Drivechain comparison with Ethereum

User Avatar
fiatjaf September 4, 2020

Ethereum and other "smart contract platforms" capable of running turing-complete code and "developer-friendly" mindset and community have been running for years and they were able to produce a very low number of potentially useful "contracts".

What are these contracts, actually? (Considering Ethereum, but others are similar:) they are sidechains that run inside the Ethereum blockchain (and thus their verification and data storage are forced upon all Ethereum nodes). Users can peg-in to a contract by depositing money on it and peg-out by making a contract operation that sends money to a normal Ethereum address.

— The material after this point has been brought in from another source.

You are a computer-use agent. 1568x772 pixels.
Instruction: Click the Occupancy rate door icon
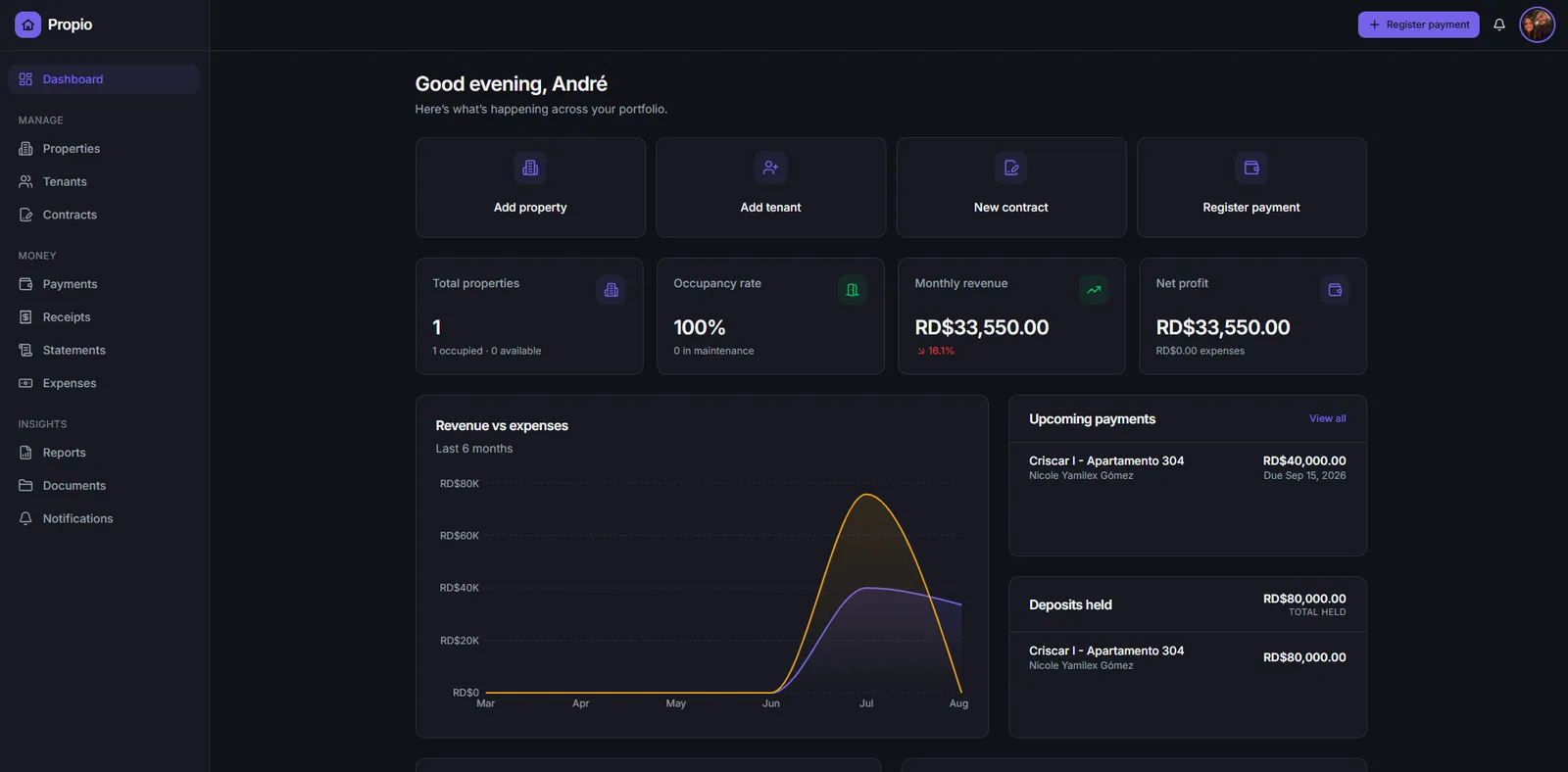click(x=853, y=290)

Now be generous and imagine these platforms are able to produce 3 really cool, useful ideas (out of many thousands of attempts): Bitcoin can copy these, turn them into 3 different sidechains, each running fixed, specific, optimized code. Bitcoin users can now opt to use these platforms by transferring coins to it – all that without damaging the nodes or the consensus protocol that has been running for years, and without forcing anyone to be aware of these chains.

The process of turning a useful idea into a sidechain doesn't come spontaneously, and can't be done by a single company (like often happens in Ethereum-land), it must be acknowledge by a rough consensus in the Bitcoin community that that specific sidechain with that specific design is a desirable thing, and ultimately approved by miners, as they're the ones that are going to be in charge of that.